-- DATA IN THIS EXERCISE follows --

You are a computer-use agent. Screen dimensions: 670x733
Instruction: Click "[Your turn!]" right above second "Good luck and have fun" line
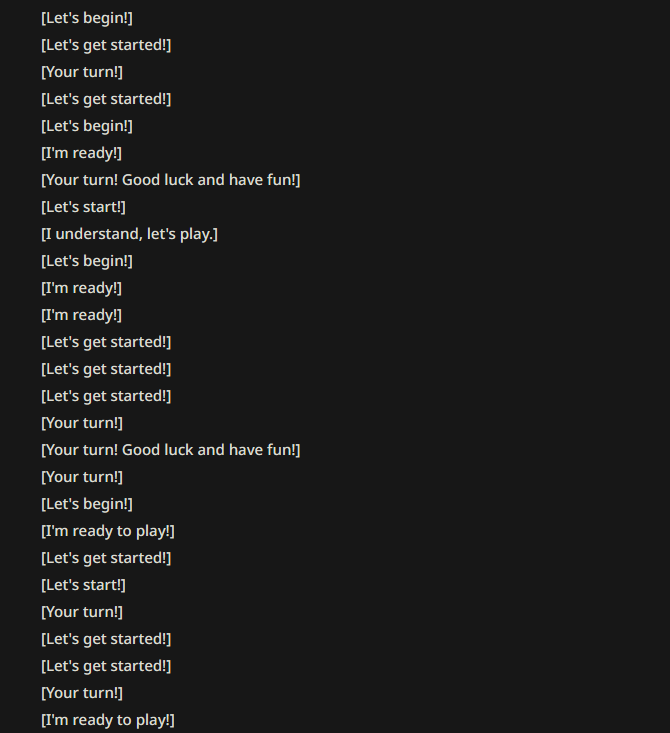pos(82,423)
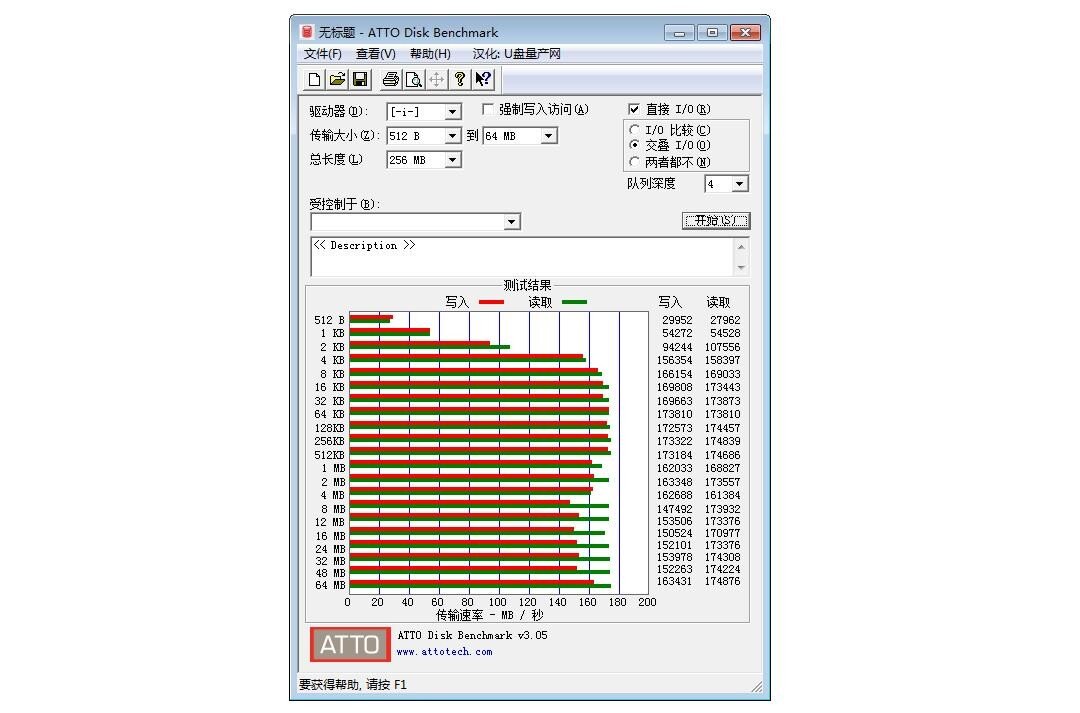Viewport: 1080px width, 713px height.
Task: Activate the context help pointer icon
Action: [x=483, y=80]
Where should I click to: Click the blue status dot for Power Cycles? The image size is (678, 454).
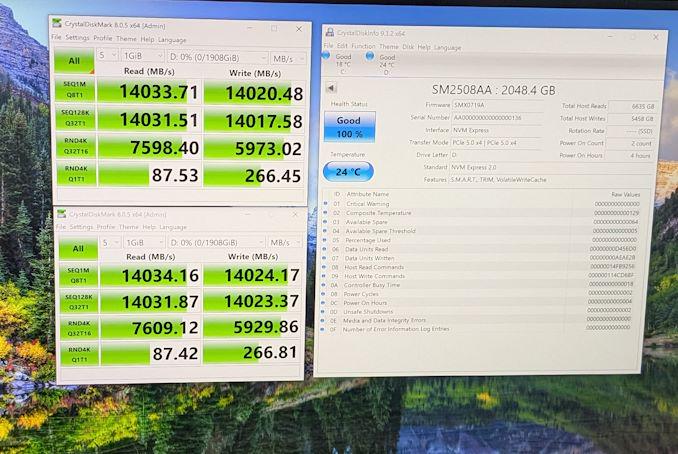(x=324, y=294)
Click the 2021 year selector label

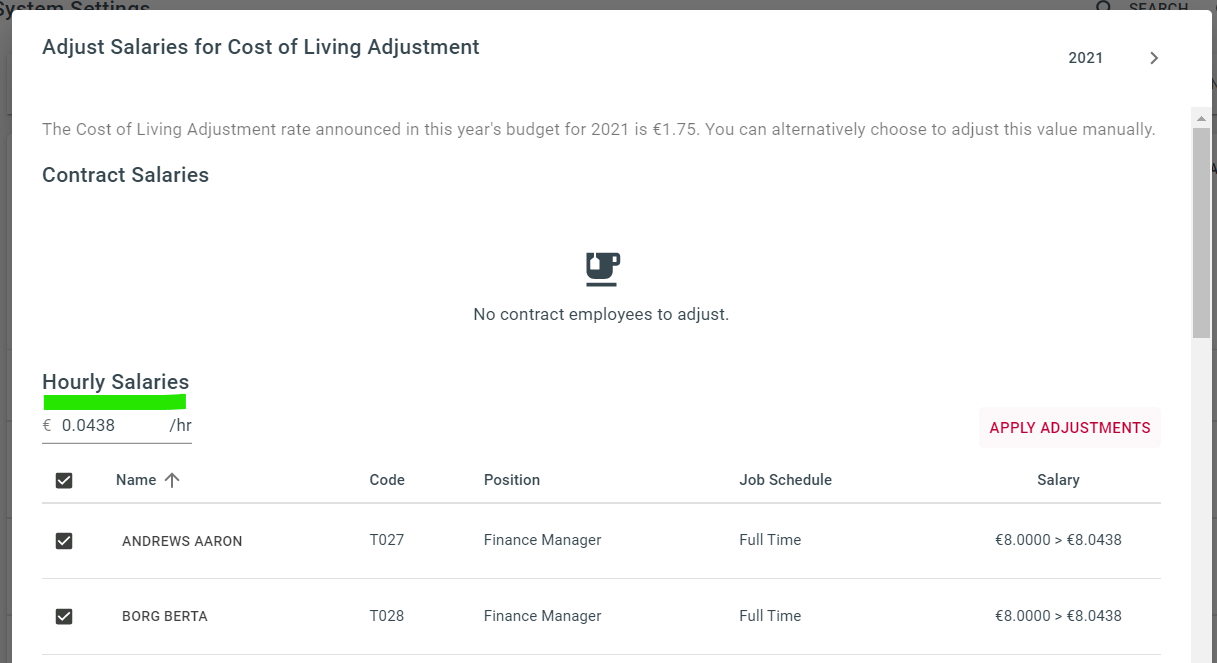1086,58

-- DATA IN THIS EXERCISE concluded --

#### WHAT YOU NEED TO DO
All lines from the one containing "right above second" to the last line of the records above, both included, need to be repeated word for word; omit the pictures.

#### EXERCISE SOLUTION
Instruction: Click "[Your turn!]" right above second "Good luck and have fun" line
pos(82,423)
Viewport: 1080px width, 713px height.
Task: Activate the context help pointer icon
Action: [x=483, y=80]
Where should I click to: Click the blue status dot for Power Cycles? The image size is (678, 454).
(x=324, y=294)
Click the 2021 year selector label

1086,58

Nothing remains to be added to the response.